SUPER: Karen Ankylosing Spondylitis Patient
KAREN: I was going to college. Graduated. Finally got my degree and was kind of ready to take off running with that.
SUPER: Karen’s symptoms started with pain in her lower back
KAREN, continued: And I was bartending in the meantime, looking for jobs, and I was getting a lot of pain in my lower back and I thought I had pulled something out...
SUPER: Sarah Ankylosing Spondylitis Patient
KAREN, continued: …thought I just maybe lifted something too much, and I need to take it a little bit easier. So, I was taking that approach and it was getting progressively worse. So, I went into my primary.
SUPER: People sometimes mistake inflammatory back pain for a strain
KAREN, continued: She kept thinking it was, you know, just what I thought, that I’d pulled my back out. So, she sent me to physical therapy.
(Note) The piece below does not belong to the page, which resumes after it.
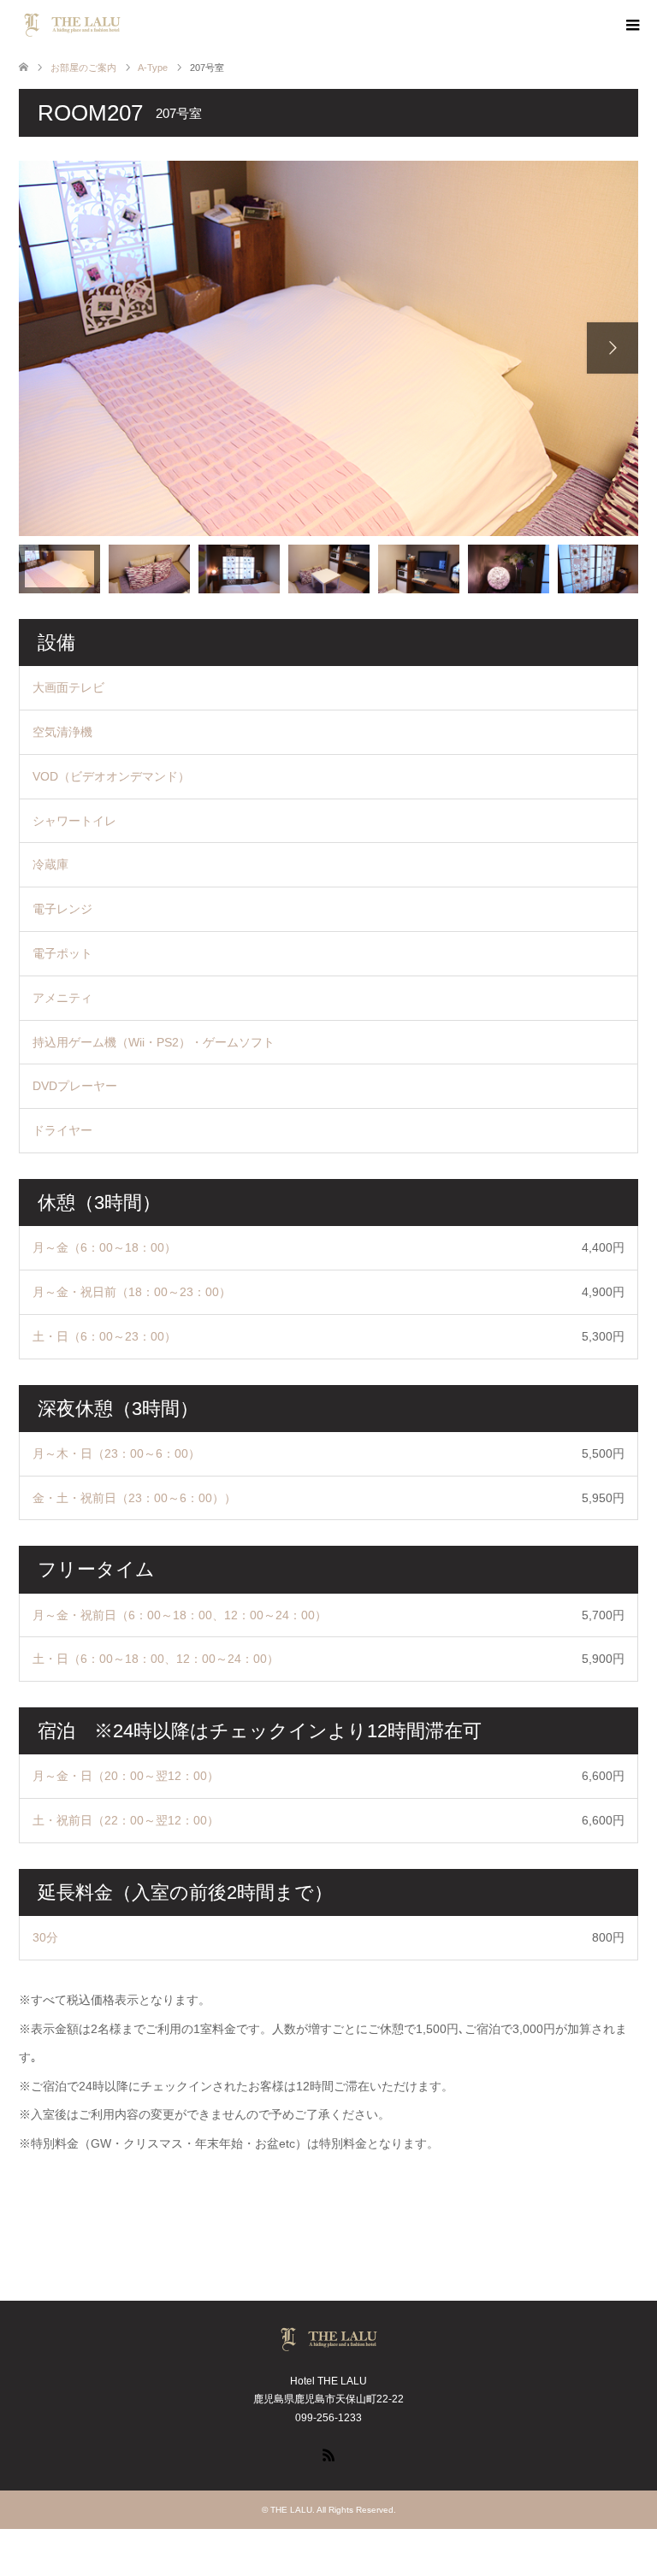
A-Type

SUPER: Karen struggled to find relief while searching for a diagnosis
KAREN, continued: And I was getting some relief from that, but it wasn’t getting better. It was very hard for me. Like, walking was hard. So, lifting anything and doing all those exercises was quite a challenge.
SUPER: AS symptoms can get worse over time
SARAH: When you were kind of going to different doctors trying to figure out what was going on, did the symptoms kind of grow in intensity? Move to any other parts of your body?
SUPER: Many people aren’t diagnosed with AS until they see a rheumatologist
KAREN: It definitely grew in intensity. I almost started getting like a piriformis like sciatica issue and it was like running down my legs and so I was seeing a chiropractor and that was helping a little bit, but I still was struggling and still going and seeing other doctors. And massage was a huge thing that helped me...
Cut to Sarah
SARAH: Yeah. I have a lot of issues with the muscle tension. And pain relating to that. And also running down my legs as well.
SUPER: AS symptoms can first appear in different areas
SARAH: My knees were really the first area that I had symptoms in...
SUPER: AS can affect spinal mobility and, in severe cases, cause fusing of the spine
SARAH: ... and then as the years went on, it progressed into my spine.
INTERTITLE: What advice would you give to others trying to manage their symptoms?
Cut to Sarah
SARAH: I think that it’s, you know, really difficult to try and take it all on yourself kind of. And when you’re not telling people the truth about how you feel…
Cut to Karen, listening
SARAH, continued: …you know, it also kind of makes you feel very alone with it and that you’re dealing with this on your own.
SUPER: Asking for help is okay
SARAH, continued: When really you should be asking people for help. You should be, you know—the people who love and care about you. Like, they don’t think it’s a burden to help you, but at the time you don’t realize that.
Cut to Karen and Sarah
KAREN: No, it took me a long time to realize that, that asking people for help is okay.
KAREN: That it was okay not to be okay.